-- start of Selected text --
‘The Wolves’ to launch 2019-2020 NMSU Theatre season
The New Mexico State University and American Southwest Theatre Company is kicking off their 2019-2020 show season with “The Wolves.”
Written by Sarah DeLappe and first published in September 2016, “The Wolves” was a finalist for both Yale Drama Series Prize and the Pulitzer Prize in Drama in 2017.
“[This play is] physical. Concerned with the body, with women’s bodies, not as eye candy or symbolic vessels but as muscular, dexterous, capable, contradictory and fallible individuals,” DeLappe said in the preface to the script.
The play surrounds the trials and tribulations faced by the nine members of a high school girls’ soccer team. With no setting other than an indoor soccer complex somewhere in suburbia, and characters only addressed as their jersey numbers, director Nichole Hamilton feels the piece is “very slice of life.”
“[The audience is] kind of like, eavesdropping on these young women as they talk about their lives,” Hamilton said.
The play takes place over the course of six weeks, and every scene takes place at Saturday morning practices before the undefeated team’s matches.
The nine characters all have differing personalities and traits. As stated by Hamilton, the different characters portray a different archetype. This array of female characters can appeal to female audience members.
“You find these archetypes, and most of the women I talked to [who saw the play] look at them and go ‘Oh, at some point in my life I was this number, or this number,’” Hamilton said.
She described the blending of such diverse personalities as “a woman broken up into nine characters.”
“There’s a reason [The Wolves] is their team name and not something else. [It’s] the idea of the pack,” Hamilton said.
-- end of Selected text --
*Task set*.
a: According to the article on "The Wolves," over what span of time does the play take place?
b: Continue the article on "The Wolves" from its last sentence.
-- start of Data listing --
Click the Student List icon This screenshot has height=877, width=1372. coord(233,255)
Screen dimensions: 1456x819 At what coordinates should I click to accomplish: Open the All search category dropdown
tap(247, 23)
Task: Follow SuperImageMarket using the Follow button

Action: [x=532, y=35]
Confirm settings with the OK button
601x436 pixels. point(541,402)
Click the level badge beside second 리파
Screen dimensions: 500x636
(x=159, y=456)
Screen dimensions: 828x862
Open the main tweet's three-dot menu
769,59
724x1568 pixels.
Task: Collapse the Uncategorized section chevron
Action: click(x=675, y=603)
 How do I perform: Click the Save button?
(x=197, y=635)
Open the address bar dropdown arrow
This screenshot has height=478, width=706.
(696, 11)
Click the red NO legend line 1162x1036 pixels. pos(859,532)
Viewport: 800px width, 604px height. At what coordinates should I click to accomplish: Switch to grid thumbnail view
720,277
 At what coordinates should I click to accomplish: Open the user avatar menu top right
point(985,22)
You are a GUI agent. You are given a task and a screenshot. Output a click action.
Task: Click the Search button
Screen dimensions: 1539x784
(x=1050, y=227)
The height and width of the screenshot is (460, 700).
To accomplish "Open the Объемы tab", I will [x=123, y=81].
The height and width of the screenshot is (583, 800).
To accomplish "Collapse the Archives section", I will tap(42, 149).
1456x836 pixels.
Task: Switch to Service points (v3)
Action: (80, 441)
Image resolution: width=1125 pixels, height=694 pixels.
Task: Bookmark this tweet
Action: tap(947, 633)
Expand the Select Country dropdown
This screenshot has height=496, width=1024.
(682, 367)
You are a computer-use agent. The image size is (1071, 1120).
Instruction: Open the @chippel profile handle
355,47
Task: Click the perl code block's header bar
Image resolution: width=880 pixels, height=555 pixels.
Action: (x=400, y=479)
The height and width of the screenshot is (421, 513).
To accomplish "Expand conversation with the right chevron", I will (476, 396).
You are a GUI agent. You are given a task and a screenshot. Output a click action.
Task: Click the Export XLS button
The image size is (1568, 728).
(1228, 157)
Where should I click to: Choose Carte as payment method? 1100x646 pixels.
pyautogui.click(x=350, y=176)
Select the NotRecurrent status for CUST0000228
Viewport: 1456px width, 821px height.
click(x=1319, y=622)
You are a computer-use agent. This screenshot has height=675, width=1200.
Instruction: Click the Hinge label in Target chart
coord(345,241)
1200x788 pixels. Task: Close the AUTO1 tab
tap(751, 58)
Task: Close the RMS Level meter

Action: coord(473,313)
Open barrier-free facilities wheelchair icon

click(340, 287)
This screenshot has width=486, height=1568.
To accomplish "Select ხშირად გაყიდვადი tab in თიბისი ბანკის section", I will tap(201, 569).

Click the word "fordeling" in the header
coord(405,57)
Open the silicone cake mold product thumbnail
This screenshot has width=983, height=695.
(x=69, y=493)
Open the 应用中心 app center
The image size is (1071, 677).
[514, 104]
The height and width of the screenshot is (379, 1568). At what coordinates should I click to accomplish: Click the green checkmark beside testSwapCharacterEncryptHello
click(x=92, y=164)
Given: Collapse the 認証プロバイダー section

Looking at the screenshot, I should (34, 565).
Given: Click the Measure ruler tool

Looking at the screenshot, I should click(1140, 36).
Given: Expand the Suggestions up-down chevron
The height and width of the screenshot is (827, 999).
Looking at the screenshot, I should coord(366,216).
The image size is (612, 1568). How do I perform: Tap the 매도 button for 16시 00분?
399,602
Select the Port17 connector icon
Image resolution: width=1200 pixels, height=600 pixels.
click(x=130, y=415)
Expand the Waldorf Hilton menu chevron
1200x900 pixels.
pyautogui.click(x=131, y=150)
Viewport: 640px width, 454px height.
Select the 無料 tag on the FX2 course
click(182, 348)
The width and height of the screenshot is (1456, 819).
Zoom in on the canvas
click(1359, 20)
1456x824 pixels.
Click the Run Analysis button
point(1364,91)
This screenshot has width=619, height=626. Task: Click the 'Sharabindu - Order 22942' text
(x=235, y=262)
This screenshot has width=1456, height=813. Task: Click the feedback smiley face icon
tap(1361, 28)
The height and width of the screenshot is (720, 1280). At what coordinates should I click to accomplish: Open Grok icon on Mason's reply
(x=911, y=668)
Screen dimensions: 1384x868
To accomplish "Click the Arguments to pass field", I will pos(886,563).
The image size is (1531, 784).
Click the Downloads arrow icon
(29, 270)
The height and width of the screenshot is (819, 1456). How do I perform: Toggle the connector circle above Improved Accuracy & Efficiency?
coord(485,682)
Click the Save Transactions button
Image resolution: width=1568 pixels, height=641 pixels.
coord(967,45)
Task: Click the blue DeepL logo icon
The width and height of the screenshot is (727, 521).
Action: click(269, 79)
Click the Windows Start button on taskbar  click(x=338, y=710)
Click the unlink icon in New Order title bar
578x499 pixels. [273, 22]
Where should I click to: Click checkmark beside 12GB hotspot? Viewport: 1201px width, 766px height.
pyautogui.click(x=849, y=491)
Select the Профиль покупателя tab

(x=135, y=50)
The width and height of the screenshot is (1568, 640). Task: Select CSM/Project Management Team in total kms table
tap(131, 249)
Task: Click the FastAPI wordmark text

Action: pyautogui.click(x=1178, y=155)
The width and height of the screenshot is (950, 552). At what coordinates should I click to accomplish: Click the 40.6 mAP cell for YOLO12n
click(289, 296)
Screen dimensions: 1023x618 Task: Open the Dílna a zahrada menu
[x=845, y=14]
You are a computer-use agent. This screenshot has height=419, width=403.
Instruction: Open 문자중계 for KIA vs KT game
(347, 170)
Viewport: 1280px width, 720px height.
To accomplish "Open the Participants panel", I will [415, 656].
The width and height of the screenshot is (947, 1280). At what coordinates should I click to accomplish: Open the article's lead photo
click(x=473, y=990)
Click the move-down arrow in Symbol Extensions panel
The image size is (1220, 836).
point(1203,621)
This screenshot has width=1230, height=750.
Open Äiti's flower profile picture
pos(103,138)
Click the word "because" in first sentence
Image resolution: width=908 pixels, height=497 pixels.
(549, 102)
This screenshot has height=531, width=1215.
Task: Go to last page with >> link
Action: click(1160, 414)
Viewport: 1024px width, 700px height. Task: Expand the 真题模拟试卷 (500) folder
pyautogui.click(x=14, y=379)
-- end of Data listing --
*Task responses*.
a: Six weeks.

b:
While the play is about a team, the varying members of the cast had to come together as a team as well.
A soccer coach came to rehearsals to do drills with the cast for upwards of two hours a day. The cast of “The Wolves” also attended an NMSU women’s soccer match to further their character development.
NMSU junior and theatre second-year, Yasmine Jahangiri, plays number 11. She said the physical endurance was the hardest part about developing her character.
“Portraying an athlete means you need to perform like an athlete and have the same mannerisms,” Jahangiri said.
Both Jahangiri and Hamilton said “The Wolves” is a very empowering performance piece for women — and that makes the show a must-see.
“It is a tale of navigating adolescences and politics, morals and friendship,” Jahangiri said.
“The Wolves” will go up on Friday, Oct. 4 at 7:30p.m., Saturday Oct. 5 at 2:00 p.m. and 7:30 p.m. and Sunday Oct. 6 at 2:00 p.m. in the ASNMSU Center For The Arts on the corner of University Avenue and Espina Street. There will be a talk-back after Saturday’s matinee show.
Jensen Stell is a second-year staff writer for The Round Up. She began as a staff writer her freshman year at NMSU. She focuses her reporting on the arts...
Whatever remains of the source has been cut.